Dataset items
--------------------------------------------------
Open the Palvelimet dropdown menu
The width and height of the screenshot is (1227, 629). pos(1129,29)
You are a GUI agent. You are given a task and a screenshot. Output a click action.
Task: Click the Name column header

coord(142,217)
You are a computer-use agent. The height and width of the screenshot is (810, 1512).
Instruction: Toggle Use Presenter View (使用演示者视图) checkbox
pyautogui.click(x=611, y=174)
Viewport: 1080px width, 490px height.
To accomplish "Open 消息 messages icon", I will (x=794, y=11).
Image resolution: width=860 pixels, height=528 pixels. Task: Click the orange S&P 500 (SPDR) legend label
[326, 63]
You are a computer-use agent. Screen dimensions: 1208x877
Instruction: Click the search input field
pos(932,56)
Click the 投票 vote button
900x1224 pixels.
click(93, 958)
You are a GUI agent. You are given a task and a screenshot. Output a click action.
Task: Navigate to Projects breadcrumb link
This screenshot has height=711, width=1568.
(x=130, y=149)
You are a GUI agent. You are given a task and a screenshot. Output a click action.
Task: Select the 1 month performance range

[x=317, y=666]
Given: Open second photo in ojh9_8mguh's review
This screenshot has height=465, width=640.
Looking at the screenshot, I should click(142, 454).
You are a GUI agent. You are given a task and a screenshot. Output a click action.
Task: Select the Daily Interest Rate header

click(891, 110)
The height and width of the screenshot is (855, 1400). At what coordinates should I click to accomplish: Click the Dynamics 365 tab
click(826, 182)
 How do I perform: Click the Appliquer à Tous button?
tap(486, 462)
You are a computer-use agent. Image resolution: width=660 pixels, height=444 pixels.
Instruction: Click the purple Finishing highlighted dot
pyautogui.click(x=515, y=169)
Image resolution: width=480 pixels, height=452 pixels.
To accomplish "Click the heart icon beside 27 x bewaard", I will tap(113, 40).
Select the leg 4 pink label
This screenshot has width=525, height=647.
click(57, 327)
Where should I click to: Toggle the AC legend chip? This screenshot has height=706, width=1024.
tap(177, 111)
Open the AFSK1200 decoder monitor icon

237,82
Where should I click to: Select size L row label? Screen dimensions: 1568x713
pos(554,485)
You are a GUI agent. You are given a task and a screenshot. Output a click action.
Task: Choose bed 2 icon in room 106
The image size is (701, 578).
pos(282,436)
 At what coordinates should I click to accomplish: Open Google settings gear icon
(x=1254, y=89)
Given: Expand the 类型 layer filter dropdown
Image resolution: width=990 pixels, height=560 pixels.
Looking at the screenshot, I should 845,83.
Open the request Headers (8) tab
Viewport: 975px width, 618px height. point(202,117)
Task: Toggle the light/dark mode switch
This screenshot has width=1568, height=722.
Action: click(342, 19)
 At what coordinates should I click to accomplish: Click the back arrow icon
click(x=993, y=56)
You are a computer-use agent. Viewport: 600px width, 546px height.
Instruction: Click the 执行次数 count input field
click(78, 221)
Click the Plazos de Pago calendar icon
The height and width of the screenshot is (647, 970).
--------------------------------------------------
### WHAT NEEDS TO BE DONE
Produce a verbatim copy of each record above.

### FINISHED TASK
Open the Palvelimet dropdown menu
The width and height of the screenshot is (1227, 629). pos(1129,29)
You are a GUI agent. You are given a task and a screenshot. Output a click action.
Task: Click the Name column header

coord(142,217)
You are a computer-use agent. The height and width of the screenshot is (810, 1512).
Instruction: Toggle Use Presenter View (使用演示者视图) checkbox
pyautogui.click(x=611, y=174)
Viewport: 1080px width, 490px height.
To accomplish "Open 消息 messages icon", I will (x=794, y=11).
Image resolution: width=860 pixels, height=528 pixels. Task: Click the orange S&P 500 (SPDR) legend label
[326, 63]
You are a computer-use agent. Screen dimensions: 1208x877
Instruction: Click the search input field
pos(932,56)
Click the 投票 vote button
900x1224 pixels.
click(93, 958)
You are a GUI agent. You are given a task and a screenshot. Output a click action.
Task: Navigate to Projects breadcrumb link
This screenshot has height=711, width=1568.
(x=130, y=149)
You are a GUI agent. You are given a task and a screenshot. Output a click action.
Task: Select the 1 month performance range

[x=317, y=666]
Given: Open second photo in ojh9_8mguh's review
This screenshot has height=465, width=640.
Looking at the screenshot, I should click(142, 454).
You are a GUI agent. You are given a task and a screenshot. Output a click action.
Task: Select the Daily Interest Rate header

click(891, 110)
The height and width of the screenshot is (855, 1400). At what coordinates should I click to accomplish: Click the Dynamics 365 tab
click(826, 182)
 How do I perform: Click the Appliquer à Tous button?
tap(486, 462)
You are a computer-use agent. Image resolution: width=660 pixels, height=444 pixels.
Instruction: Click the purple Finishing highlighted dot
pyautogui.click(x=515, y=169)
Image resolution: width=480 pixels, height=452 pixels.
To accomplish "Click the heart icon beside 27 x bewaard", I will tap(113, 40).
Select the leg 4 pink label
This screenshot has width=525, height=647.
click(57, 327)
Where should I click to: Toggle the AC legend chip? This screenshot has height=706, width=1024.
tap(177, 111)
Open the AFSK1200 decoder monitor icon

237,82
Where should I click to: Select size L row label? Screen dimensions: 1568x713
pos(554,485)
You are a GUI agent. You are given a task and a screenshot. Output a click action.
Task: Choose bed 2 icon in room 106
The image size is (701, 578).
pos(282,436)
 At what coordinates should I click to accomplish: Open Google settings gear icon
(x=1254, y=89)
Given: Expand the 类型 layer filter dropdown
Image resolution: width=990 pixels, height=560 pixels.
Looking at the screenshot, I should 845,83.
Open the request Headers (8) tab
Viewport: 975px width, 618px height. point(202,117)
Task: Toggle the light/dark mode switch
This screenshot has width=1568, height=722.
Action: click(342, 19)
 At what coordinates should I click to accomplish: Click the back arrow icon
click(x=993, y=56)
You are a computer-use agent. Viewport: 600px width, 546px height.
Instruction: Click the 执行次数 count input field
click(78, 221)
Click the Plazos de Pago calendar icon
The height and width of the screenshot is (647, 970).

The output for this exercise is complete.